VIROS - Vienna Institute for Research in Ocular Surgery, Department of Ophthalmology, Hanusch Hospital, Vienna, Austria
In this continuous cohort study, consecutive patients who were scheduled for cataract surgery performed by 9 surgeons of different experience, ranging from experienced consultants to trainees, were included. Three different IOL models were used in this series, all modern acrylic IOLs. One hour after standard phaco-surgery, retroillumination photographs were taken and partial coherence interferometry measurements of the anterior chamber depth (ACD, AC-Master, Carl Zeiss Meditec AG, Germany) were performed. The rhexis openings were classified into ideal sizing and positioning (i.e. 4.5 to 5.5 mm with complete overlap) and too large, too small or eccentric. Three months after surgery, these measurements were repeated and additionally, tilt and decentration were measured using a Purkinje meter. For analysis the rhexis shape factor (RSF) was assessed (rhexis mode of the AQUA software), which is the standard deviation of 50 consecutive distances (7.2° apart) of the IOL rim to the rhexis edge for each retroillumination image.
In total 300 eyes of 300 patients were included. Preliminary results of the first 100 eyes showed a mean tilt and decentration of 3.8° (SD: 2.1) and 0.4 mm (SD: 0.2), respectively. Mean rhexis diameter 1 hour and 3 months post-operatively was 4.76 mm (SD: 0.5) and 4.89 mm (SD: 0.48), respectively. Mean RSF 1 hour and 3 months post-operatively was 0.27 mm (SD: 0.13) and 0.24 (SD: 0.10), respectively. This change was found to be significant (p=0.046). Correlation between RSF and tilt as well as decentration was weak (r2= 0.02 and r2= 0.04, respectively).

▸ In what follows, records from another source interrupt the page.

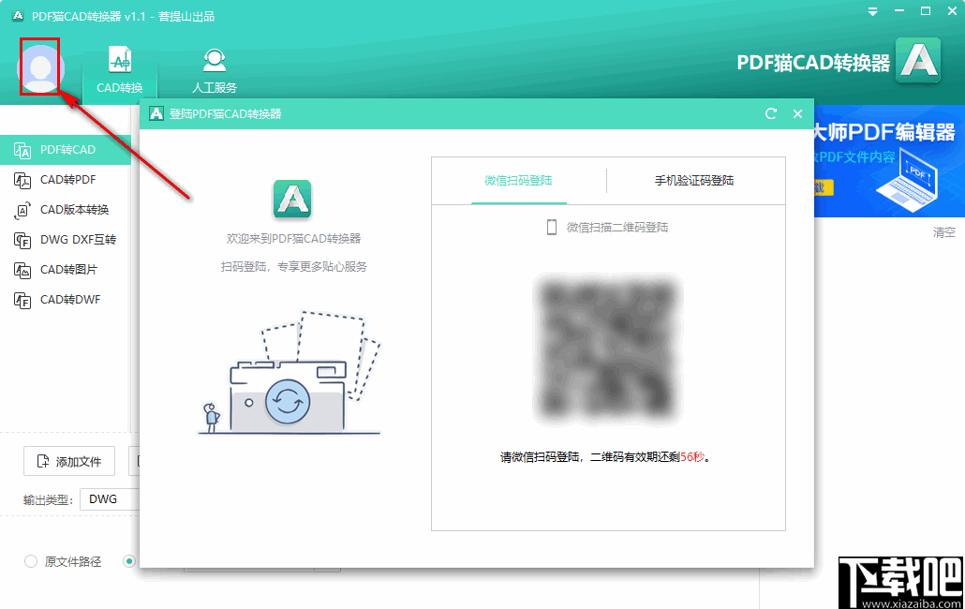Click the 添加文件 add file button
Image resolution: width=965 pixels, height=609 pixels.
click(x=68, y=461)
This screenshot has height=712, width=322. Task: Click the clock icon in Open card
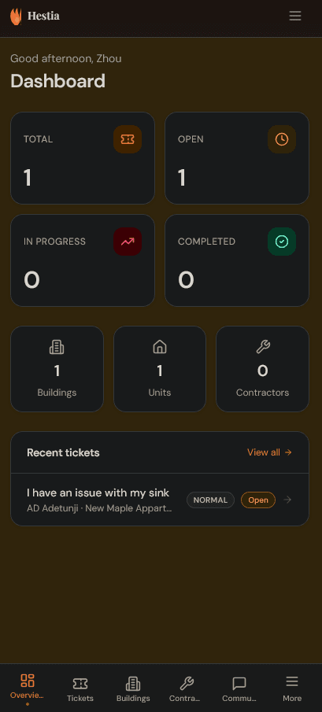[x=282, y=139]
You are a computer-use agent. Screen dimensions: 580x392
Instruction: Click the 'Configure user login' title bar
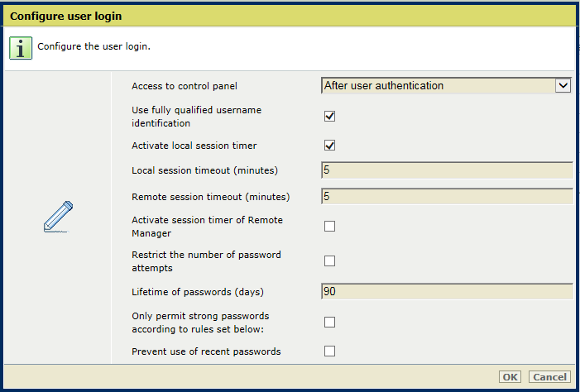[290, 16]
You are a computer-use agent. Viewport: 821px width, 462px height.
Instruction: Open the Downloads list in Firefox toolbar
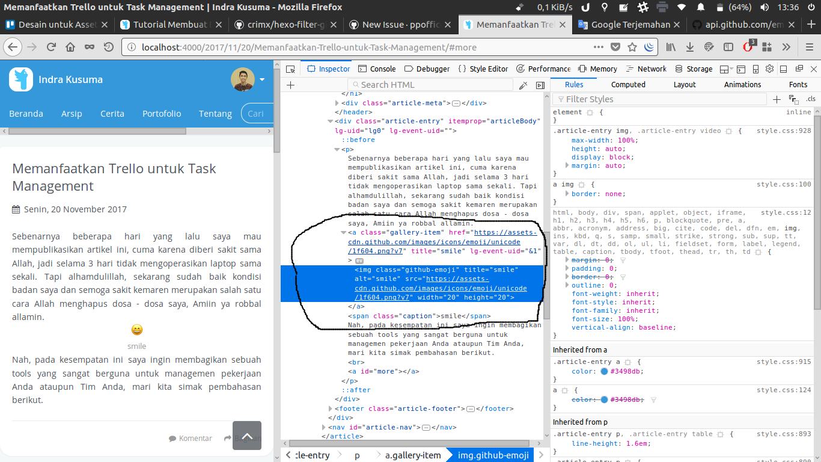[x=690, y=47]
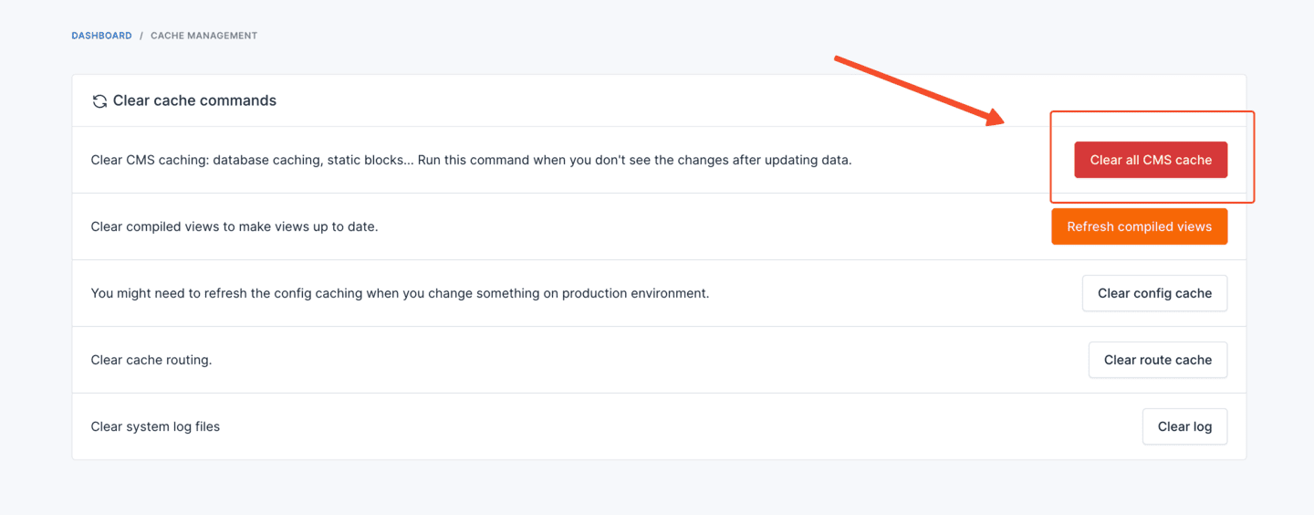The width and height of the screenshot is (1314, 515).
Task: Click the words "production environment" in config row
Action: [635, 293]
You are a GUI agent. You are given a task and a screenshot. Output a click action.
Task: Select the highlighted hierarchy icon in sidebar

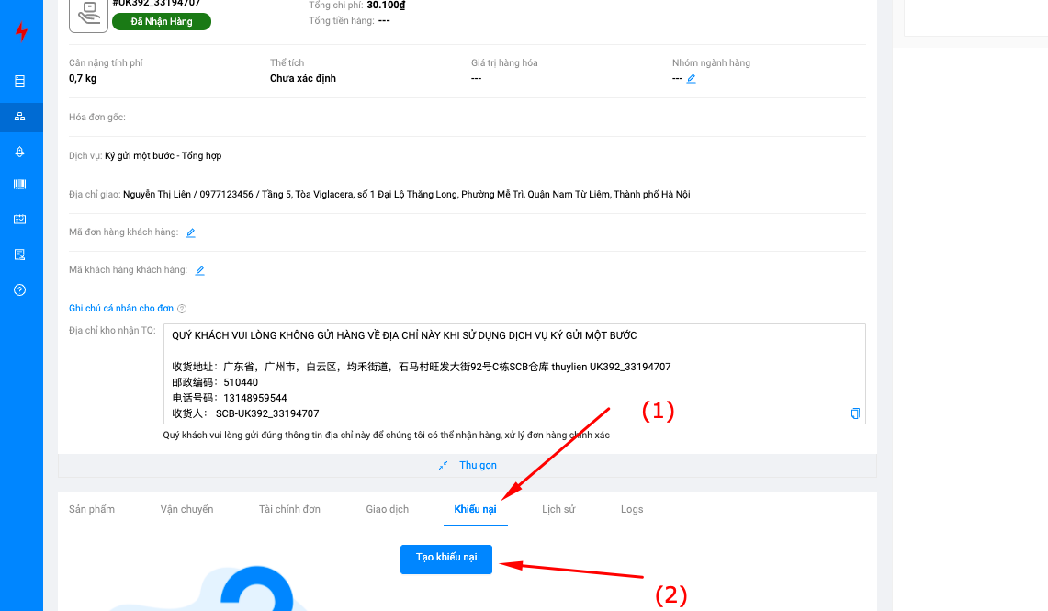click(x=20, y=117)
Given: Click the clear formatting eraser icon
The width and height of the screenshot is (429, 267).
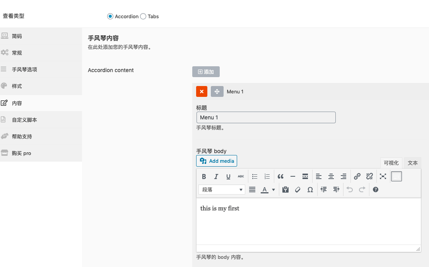Looking at the screenshot, I should [297, 190].
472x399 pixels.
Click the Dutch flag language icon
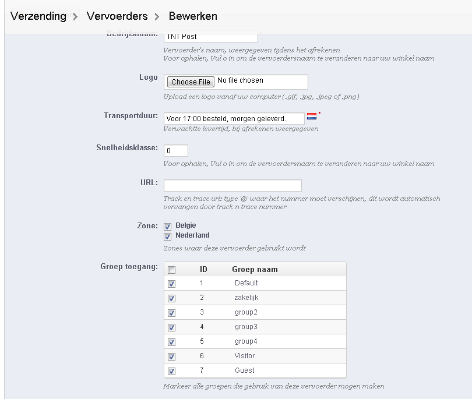coord(312,116)
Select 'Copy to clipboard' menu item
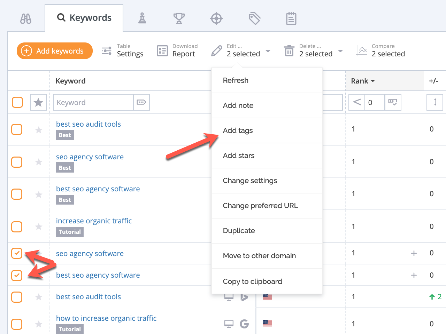The image size is (446, 334). pos(252,281)
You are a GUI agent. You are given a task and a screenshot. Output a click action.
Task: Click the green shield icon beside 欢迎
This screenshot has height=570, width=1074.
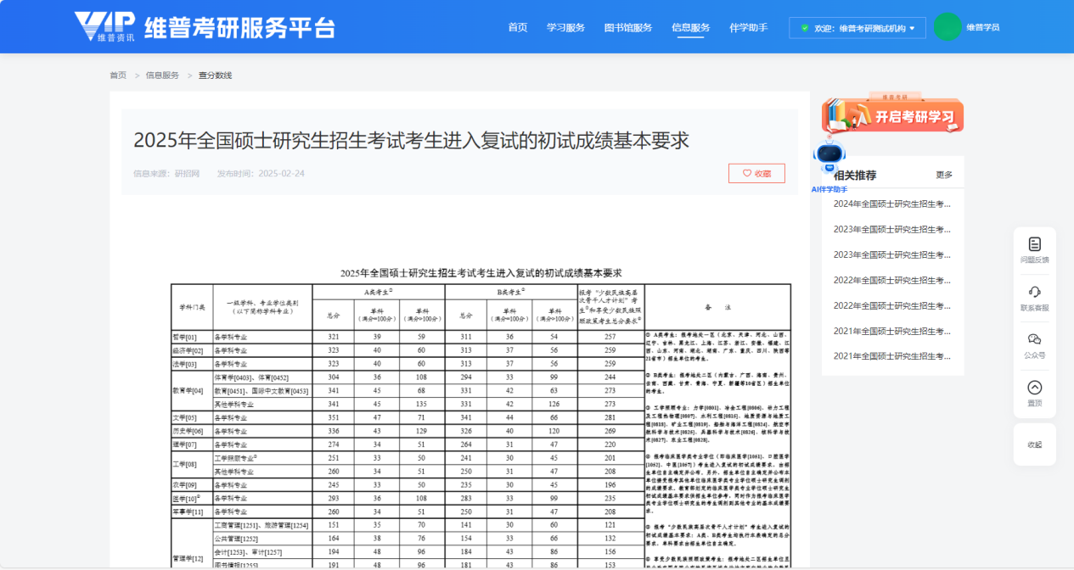pyautogui.click(x=804, y=28)
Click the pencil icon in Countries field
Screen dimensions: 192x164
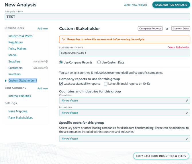187,101
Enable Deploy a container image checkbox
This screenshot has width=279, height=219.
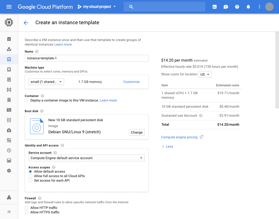[x=26, y=100]
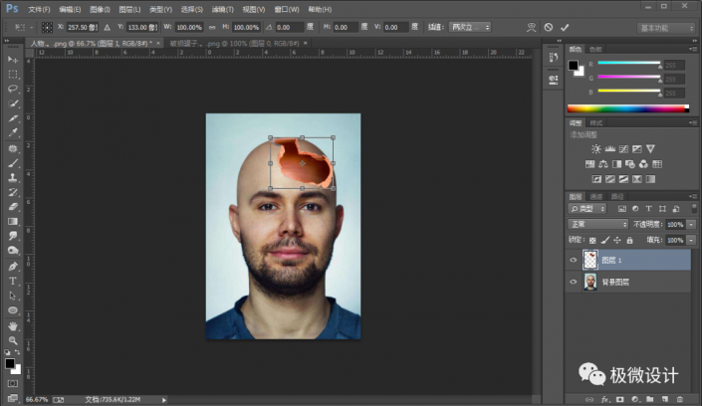This screenshot has width=702, height=406.
Task: Open the interpolation dropdown 两次立方
Action: [x=469, y=27]
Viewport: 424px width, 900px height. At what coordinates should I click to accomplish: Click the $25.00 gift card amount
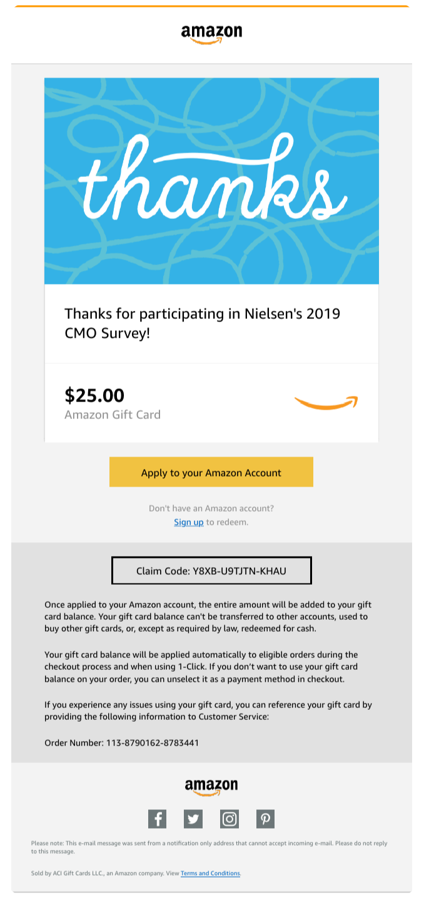point(94,395)
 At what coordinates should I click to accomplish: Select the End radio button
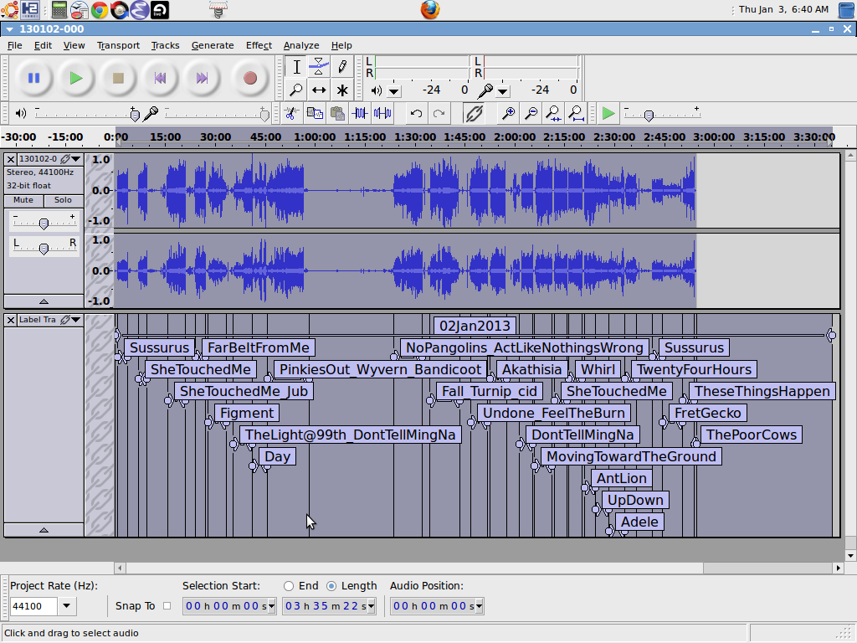[x=289, y=586]
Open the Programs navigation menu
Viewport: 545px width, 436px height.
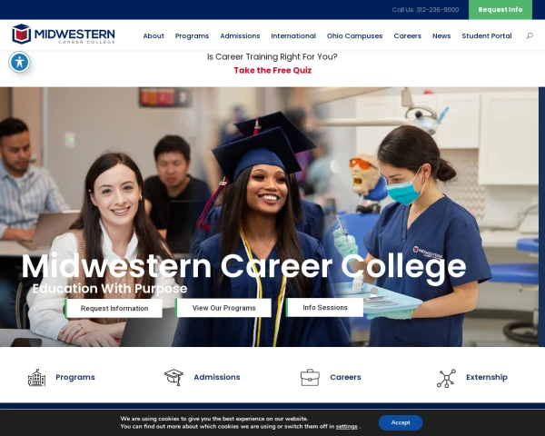(192, 35)
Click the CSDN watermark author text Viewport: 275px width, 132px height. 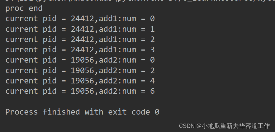click(224, 126)
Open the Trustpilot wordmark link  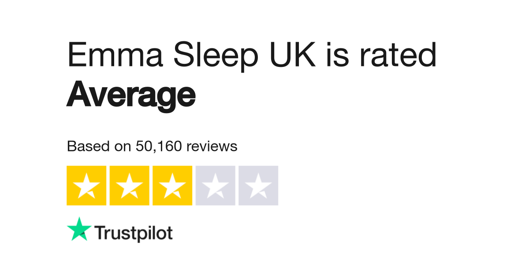134,233
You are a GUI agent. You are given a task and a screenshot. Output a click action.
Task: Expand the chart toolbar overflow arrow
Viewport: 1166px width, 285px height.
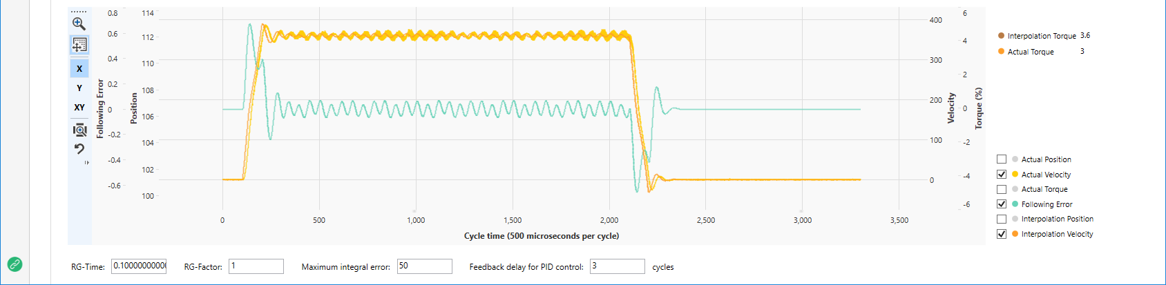(87, 163)
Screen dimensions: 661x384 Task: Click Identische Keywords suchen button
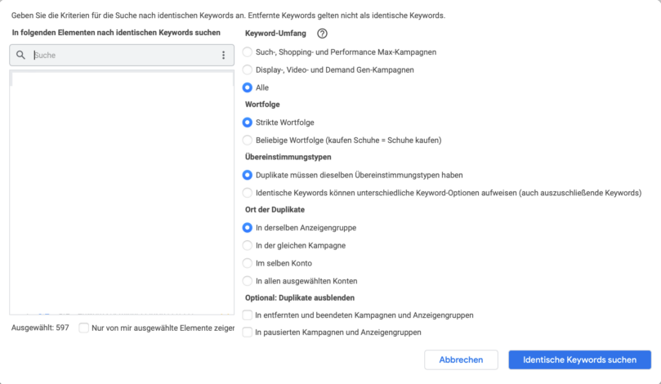[579, 359]
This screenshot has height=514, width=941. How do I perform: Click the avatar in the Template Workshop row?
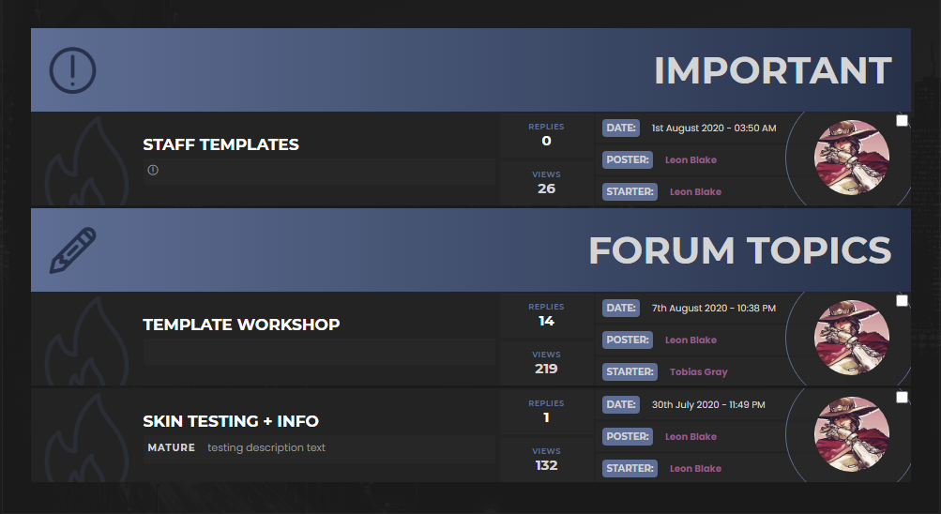851,339
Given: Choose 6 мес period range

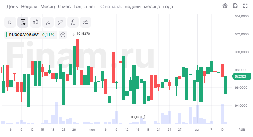Looking at the screenshot, I should (64, 7).
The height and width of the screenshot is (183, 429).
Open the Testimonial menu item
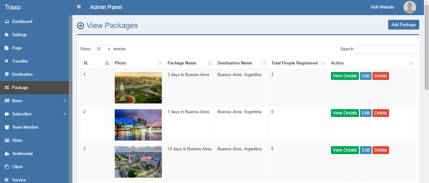click(22, 154)
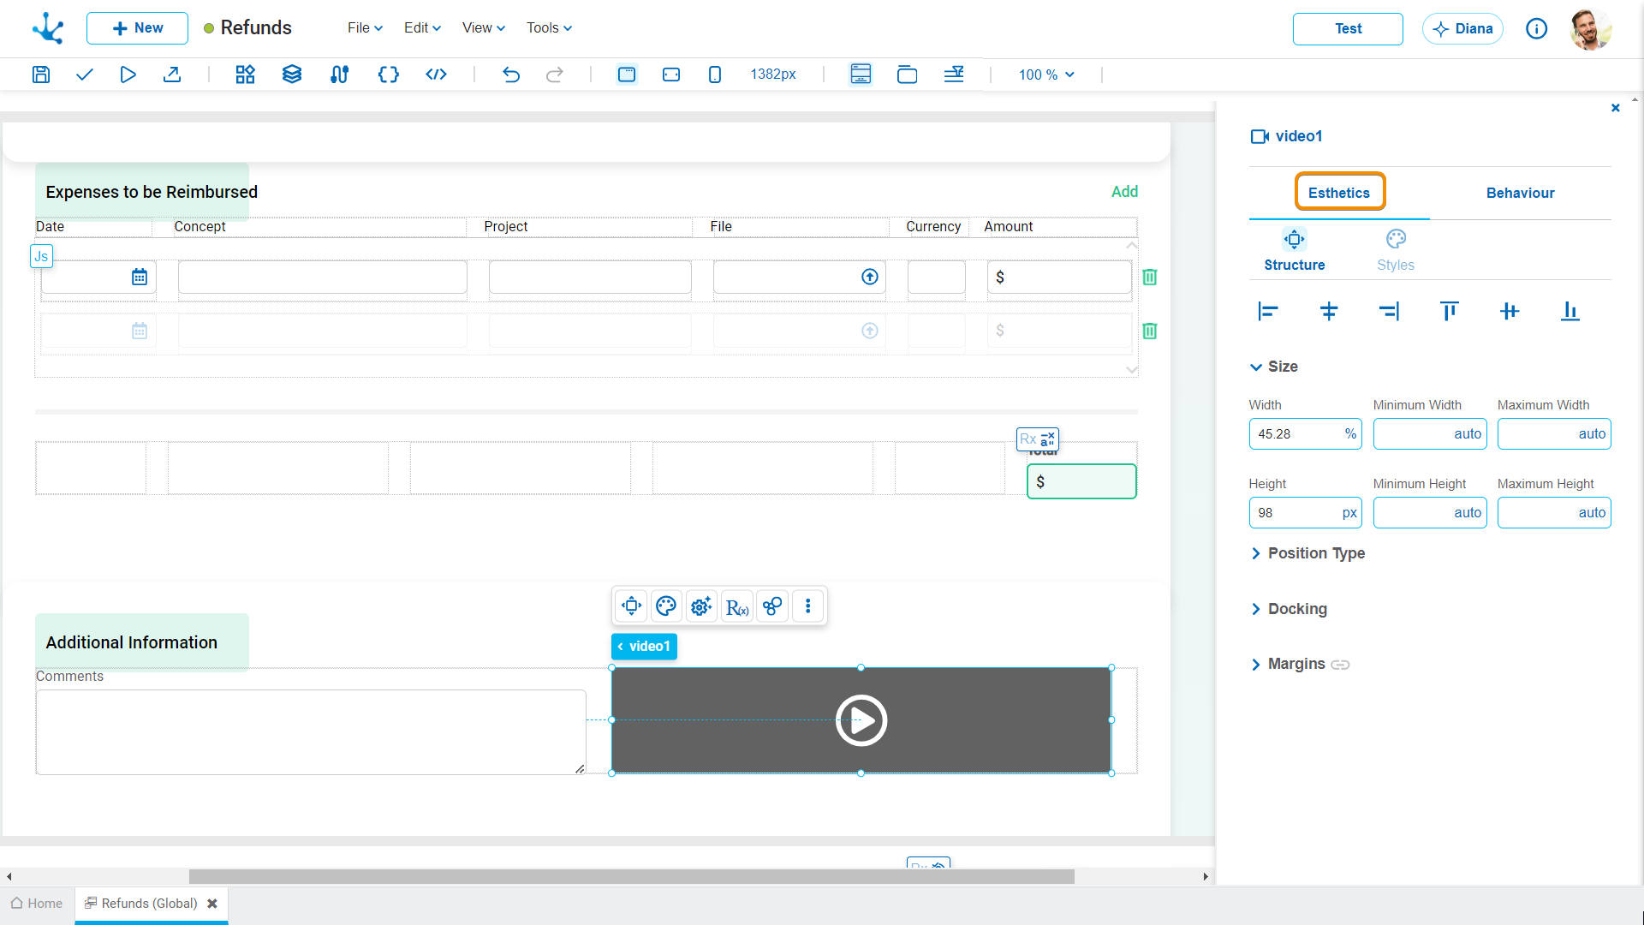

Even in those cases, where no rhexis overlap with the IOL was observed (18 cases), tilt and decentration were not significantly different (p=0.564 and p=0.293) compared to normal cases.
Modern IOL designs showed good post-operative capsular bag positioning that appears to be relatively independent of the shape and size of the capsulorhexis opening.